COVID-19 Test

Extending the TRIPS Waiver – An Unfounded Attack on IP Rights

The U.S. International Trade Commission (USITC) has been conducting an investigation which could help inform the Biden administration’s position on expanding the Agreement on Trade-Related Aspects of Intellectual Property Rights (TRIPS) waiver to include COVID-19 diagnostics and therapeutics.This consideration follows an earlier decision to waive IP rights on COVID-19 vaccines.

 

Both President Biden and the World Health Organization (WHO) officially declared an end to the COVID-19 public health emergency, so continued attempts to chip away at IP rights are perplexing.
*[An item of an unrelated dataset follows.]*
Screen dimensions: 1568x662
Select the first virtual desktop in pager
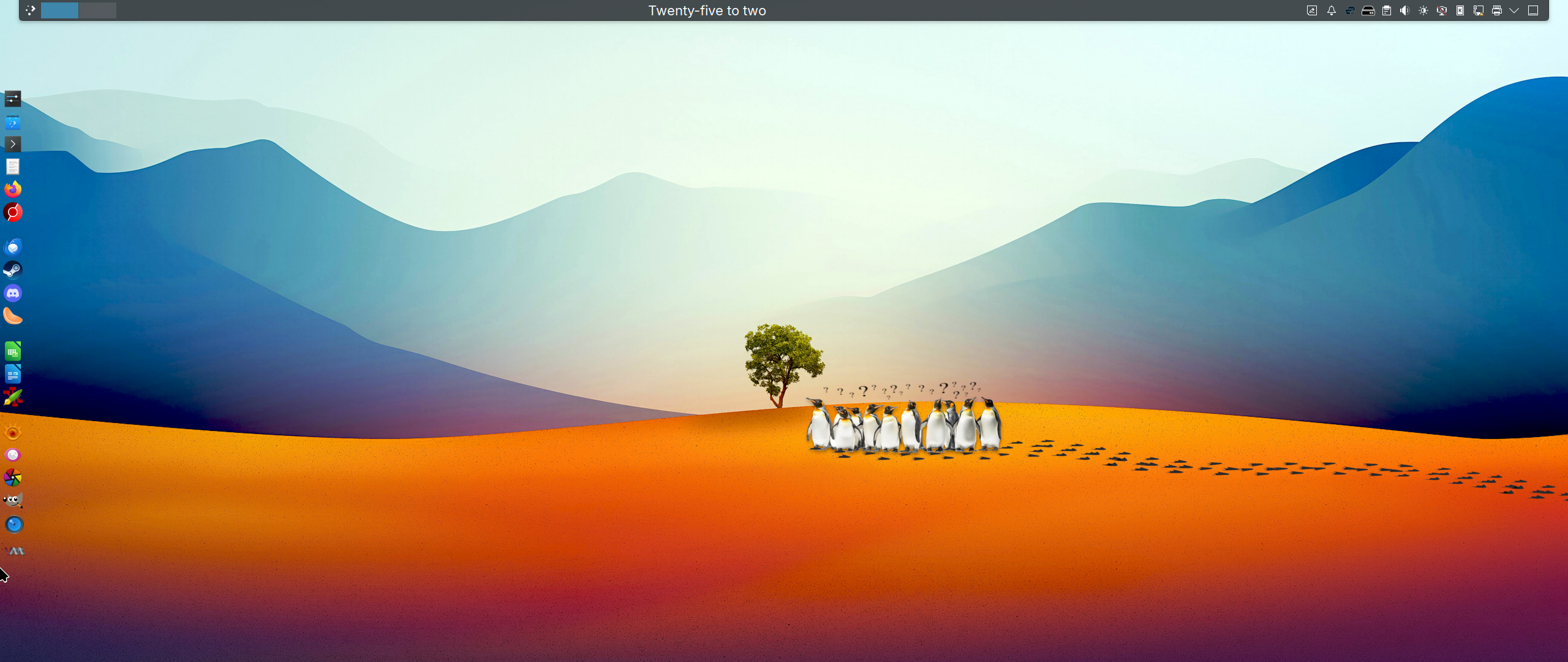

The debate whether to expand the TRIPS waiver is profoundly disconnected from the current landscape, where both vaccine and treatment supplies have far outpaced global demand.

 

Here’s why an expanded TRIPS waiver would do more harm than good:

 

  • An expansion of the TRIPS waiver would jeopardize innovation and pandemic preparedness: Before the TRIPS waiver for COVID-19 vaccines was even adopted, the pharmaceutical industry had already produced more than 14 billion vaccine doses and secured sufficient antiviral treatments, demonstrating robust capacity to meet global demand. Extending the TRIPS waiver would weaken the IP framework that has been instrumental in confronting COVID-19. This could have a chilling effect on the development of new treatments for other diseases and future health crises.

 

  • Extending the TRIPS waiver would undermine the system that fueled rapid innovation in COVID-19 vaccines and treatments: IP rights have been a cornerstone in the rapidly development and scale of COVID-19 technologies globally. IP protections catalyzed research and development collaborations and fueled partnerships worldwide, including partnerships with the Medicines Patent Pool to deliver COVID-19 therapuetics to low-and-middle income countries. Extending the TRIPS waiver risks not only innovation but could also make treatments less accessible and more expensive.

 

  • The TRIPS waiver does not address the real obstacles to COVID-19 therapeutic access: The claim that IP rights have been the main barrier to global access to COVID-19 treatments is untrue. Many low- and middle-income countries faced significant challenges related to COVID-19 infrastructure. Issues like inadequate storage and transportation, as well as trade barriers like tariffs and export restrictions, are the real obstacles. Diminishing IP rights through an expanded TRIPS waiver distracts from tackling the real challenges that stand in the way of global health care access.

 

Expanding the TRIPS waiver risks undermining the global IP system, diluting the very framework that accelerated pandemic solutions and distracts from addressing the real obstacles to access. As we await the USITC report, it's essential to keep focusing on the real barriers rather than compromising the proven innovation ecosystem.

Expanding the TRIPS waiver risks undermining the global IP system, diluting the very framework that accelerated pandemic solutions and distracts from addressing the real obstacles to access.